Le sucre, on l'appelle l'or blanc, tant il est précieux. Dans le Nord et l'Est, il est extrait de la betterave. En 1915, les cultures sont devenues des champs de bataille.
Nombre de fabriques ont été détruites, capturées. La production s'est effondrée. Tout près du front, la Sucrerie de Francières a continué à fonctionner, dirigée par une femme à l'énergie hors-norme. Marguerite Benoît.

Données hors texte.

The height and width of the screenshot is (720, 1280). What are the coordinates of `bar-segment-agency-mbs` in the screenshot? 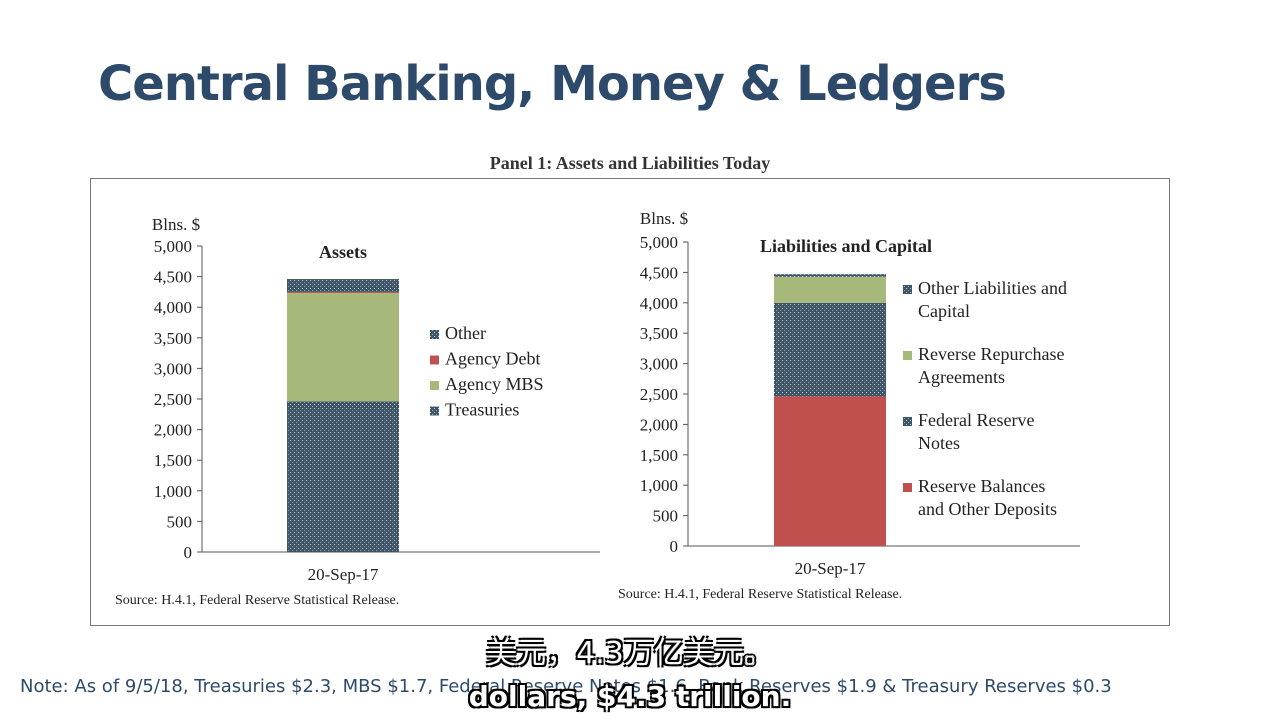 It's located at (343, 347).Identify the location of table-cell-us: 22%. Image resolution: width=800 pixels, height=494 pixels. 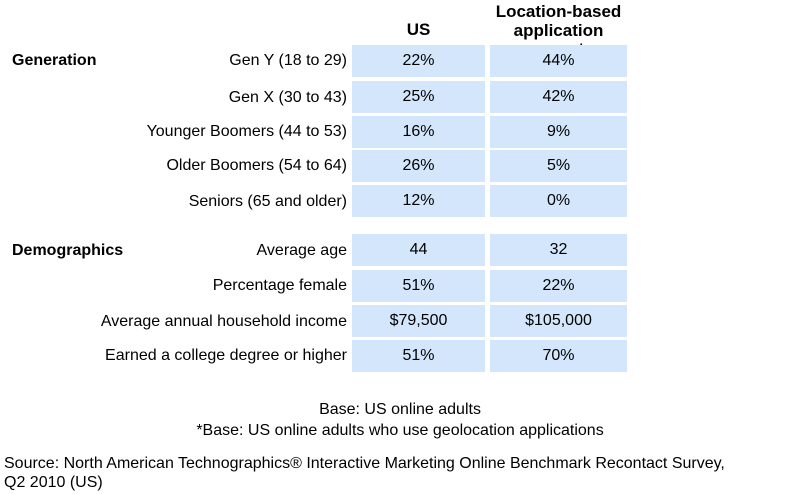
(418, 61).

Marguerite Benoît est une grande bourgeoise. Son mari, Gaston, est directeur de la sucrerie, mais aussi officier d'artillerie. Mobilisé, il est fait prisonnier en septembre 14. Son épouse se retrouve propulsée aux commandes d'un domaine de 900 hectares. Il faut trouver des bras pour assurer la récolte. Les hommes ont été mobilisés. Pendant quatre ans, elle luttera pour les remplacer. Ouvriers, désoeuvrés, prisonniers, soldats aussi, à l'occasion. Une partie de la sucrerie est occupée par les militaires français.
Pour faire tourner l'usine, il faut du matériel, du charbon, des semences. Marguerite Benoît se bat. Les officiers subalternes lui mettent des bâtons dans les roues.Qu'à cela ne tienne. Elle s'impose dans les états-majors parisiens, armée de « laissez-passer », sans cesse modifiés. Les routes sont quadrillées. Elle n'a pas le droit de franchir le passage à niveau voisin. C'est la ligne de front. La boulangère lui passe le pain par-dessus la barrière.
Marguerite Benoît élève ses quatre filles, gère l'école de la sucrerie. Le conseil d'administration se montre à peine reconnaissant. La guerre terminée, elle reprend sa place d'épouse fidèle. Elle dirigera l'usine une dernière fois, en 1951, à 71 ans, après le décès de son mari et de son gendre.